THE DATA -
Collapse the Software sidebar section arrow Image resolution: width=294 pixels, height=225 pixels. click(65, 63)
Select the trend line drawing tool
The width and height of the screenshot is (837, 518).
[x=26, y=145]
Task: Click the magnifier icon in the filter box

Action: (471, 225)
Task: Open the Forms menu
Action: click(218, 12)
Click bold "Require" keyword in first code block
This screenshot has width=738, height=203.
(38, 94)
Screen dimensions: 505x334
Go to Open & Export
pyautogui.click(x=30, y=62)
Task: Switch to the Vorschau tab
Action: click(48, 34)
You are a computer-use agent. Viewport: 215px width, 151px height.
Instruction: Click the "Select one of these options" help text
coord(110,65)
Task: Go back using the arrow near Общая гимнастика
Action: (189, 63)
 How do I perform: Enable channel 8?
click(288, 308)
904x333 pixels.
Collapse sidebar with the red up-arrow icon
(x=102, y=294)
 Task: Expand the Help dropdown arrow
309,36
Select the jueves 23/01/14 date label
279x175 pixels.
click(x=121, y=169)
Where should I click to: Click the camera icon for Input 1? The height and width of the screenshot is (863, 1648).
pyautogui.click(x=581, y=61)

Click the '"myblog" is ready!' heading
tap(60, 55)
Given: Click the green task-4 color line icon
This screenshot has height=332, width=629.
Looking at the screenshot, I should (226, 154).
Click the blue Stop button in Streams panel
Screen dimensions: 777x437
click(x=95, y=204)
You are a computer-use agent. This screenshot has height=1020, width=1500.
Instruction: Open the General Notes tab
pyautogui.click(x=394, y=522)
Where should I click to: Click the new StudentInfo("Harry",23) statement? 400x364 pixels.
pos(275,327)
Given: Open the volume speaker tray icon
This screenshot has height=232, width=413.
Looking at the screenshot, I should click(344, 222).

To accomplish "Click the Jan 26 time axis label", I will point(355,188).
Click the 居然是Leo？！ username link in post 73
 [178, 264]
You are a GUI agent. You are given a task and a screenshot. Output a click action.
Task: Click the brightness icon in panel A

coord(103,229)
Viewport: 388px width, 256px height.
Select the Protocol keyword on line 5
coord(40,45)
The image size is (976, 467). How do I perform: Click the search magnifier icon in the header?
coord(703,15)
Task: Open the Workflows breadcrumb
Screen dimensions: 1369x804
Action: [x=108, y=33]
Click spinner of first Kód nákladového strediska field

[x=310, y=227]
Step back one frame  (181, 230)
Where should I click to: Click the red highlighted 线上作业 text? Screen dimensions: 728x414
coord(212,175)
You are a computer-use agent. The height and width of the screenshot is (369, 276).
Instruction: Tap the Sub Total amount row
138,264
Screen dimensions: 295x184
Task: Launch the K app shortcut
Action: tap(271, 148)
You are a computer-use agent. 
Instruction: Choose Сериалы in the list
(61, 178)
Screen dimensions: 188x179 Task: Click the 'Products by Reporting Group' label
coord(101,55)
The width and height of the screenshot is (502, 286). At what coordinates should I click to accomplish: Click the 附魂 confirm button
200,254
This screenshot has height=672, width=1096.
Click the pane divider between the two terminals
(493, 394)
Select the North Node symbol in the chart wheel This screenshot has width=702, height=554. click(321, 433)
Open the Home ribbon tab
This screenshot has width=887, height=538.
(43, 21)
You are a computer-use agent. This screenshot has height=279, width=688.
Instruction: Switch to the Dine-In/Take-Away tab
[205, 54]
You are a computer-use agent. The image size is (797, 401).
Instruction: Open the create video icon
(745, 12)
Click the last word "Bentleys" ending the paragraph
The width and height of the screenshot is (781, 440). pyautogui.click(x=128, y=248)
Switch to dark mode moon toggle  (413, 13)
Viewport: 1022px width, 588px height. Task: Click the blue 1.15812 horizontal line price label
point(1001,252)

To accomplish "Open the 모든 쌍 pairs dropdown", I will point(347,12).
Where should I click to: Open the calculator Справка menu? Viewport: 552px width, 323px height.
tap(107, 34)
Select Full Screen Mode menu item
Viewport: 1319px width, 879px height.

YOUR GOAL - The records above must be set down again exactly as written.

WRITTEN SOLUTION -
Collapse the Software sidebar section arrow Image resolution: width=294 pixels, height=225 pixels. click(65, 63)
Select the trend line drawing tool
The width and height of the screenshot is (837, 518).
[x=26, y=145]
Task: Click the magnifier icon in the filter box

Action: (471, 225)
Task: Open the Forms menu
Action: click(218, 12)
Click bold "Require" keyword in first code block
This screenshot has width=738, height=203.
(38, 94)
Screen dimensions: 505x334
Go to Open & Export
pyautogui.click(x=30, y=62)
Task: Switch to the Vorschau tab
Action: click(48, 34)
You are a computer-use agent. Viewport: 215px width, 151px height.
Instruction: Click the "Select one of these options" help text
coord(110,65)
Task: Go back using the arrow near Общая гимнастика
Action: (189, 63)
 How do I perform: Enable channel 8?
click(288, 308)
904x333 pixels.
Collapse sidebar with the red up-arrow icon
(x=102, y=294)
 Task: Expand the Help dropdown arrow
309,36
Select the jueves 23/01/14 date label
279x175 pixels.
click(x=121, y=169)
Where should I click to: Click the camera icon for Input 1? The height and width of the screenshot is (863, 1648).
pyautogui.click(x=581, y=61)

Click the '"myblog" is ready!' heading
tap(60, 55)
Given: Click the green task-4 color line icon
This screenshot has height=332, width=629.
Looking at the screenshot, I should (226, 154).
Click the blue Stop button in Streams panel
Screen dimensions: 777x437
click(x=95, y=204)
You are a computer-use agent. This screenshot has height=1020, width=1500.
Instruction: Open the General Notes tab
pyautogui.click(x=394, y=522)
Where should I click to: Click the new StudentInfo("Harry",23) statement? 400x364 pixels.
pos(275,327)
Given: Open the volume speaker tray icon
This screenshot has height=232, width=413.
Looking at the screenshot, I should click(344, 222).

To accomplish "Click the Jan 26 time axis label", I will point(355,188).
Click the 居然是Leo？！ username link in post 73
 [178, 264]
You are a GUI agent. You are given a task and a screenshot. Output a click action.
Task: Click the brightness icon in panel A

coord(103,229)
Viewport: 388px width, 256px height.
Select the Protocol keyword on line 5
coord(40,45)
The image size is (976, 467). How do I perform: Click the search magnifier icon in the header?
coord(703,15)
Task: Open the Workflows breadcrumb
Screen dimensions: 1369x804
Action: [x=108, y=33]
Click spinner of first Kód nákladového strediska field

[x=310, y=227]
Step back one frame  (181, 230)
Where should I click to: Click the red highlighted 线上作业 text? Screen dimensions: 728x414
coord(212,175)
You are a computer-use agent. The height and width of the screenshot is (369, 276).
Instruction: Tap the Sub Total amount row
138,264
Screen dimensions: 295x184
Task: Launch the K app shortcut
Action: tap(271, 148)
You are a computer-use agent. 
Instruction: Choose Сериалы in the list
(61, 178)
Screen dimensions: 188x179 Task: Click the 'Products by Reporting Group' label
coord(101,55)
The width and height of the screenshot is (502, 286). At what coordinates should I click to accomplish: Click the 附魂 confirm button
200,254
This screenshot has height=672, width=1096.
Click the pane divider between the two terminals
(493, 394)
Select the North Node symbol in the chart wheel This screenshot has width=702, height=554. click(321, 433)
Open the Home ribbon tab
This screenshot has width=887, height=538.
(43, 21)
You are a computer-use agent. This screenshot has height=279, width=688.
Instruction: Switch to the Dine-In/Take-Away tab
[205, 54]
You are a computer-use agent. The image size is (797, 401).
Instruction: Open the create video icon
(745, 12)
Click the last word "Bentleys" ending the paragraph
The width and height of the screenshot is (781, 440). pyautogui.click(x=128, y=248)
Switch to dark mode moon toggle  (413, 13)
Viewport: 1022px width, 588px height. Task: Click the blue 1.15812 horizontal line price label
point(1001,252)

To accomplish "Open the 모든 쌍 pairs dropdown", I will point(347,12).
Where should I click to: Open the calculator Справка menu? Viewport: 552px width, 323px height.
tap(107, 34)
Select Full Screen Mode menu item
Viewport: 1319px width, 879px height.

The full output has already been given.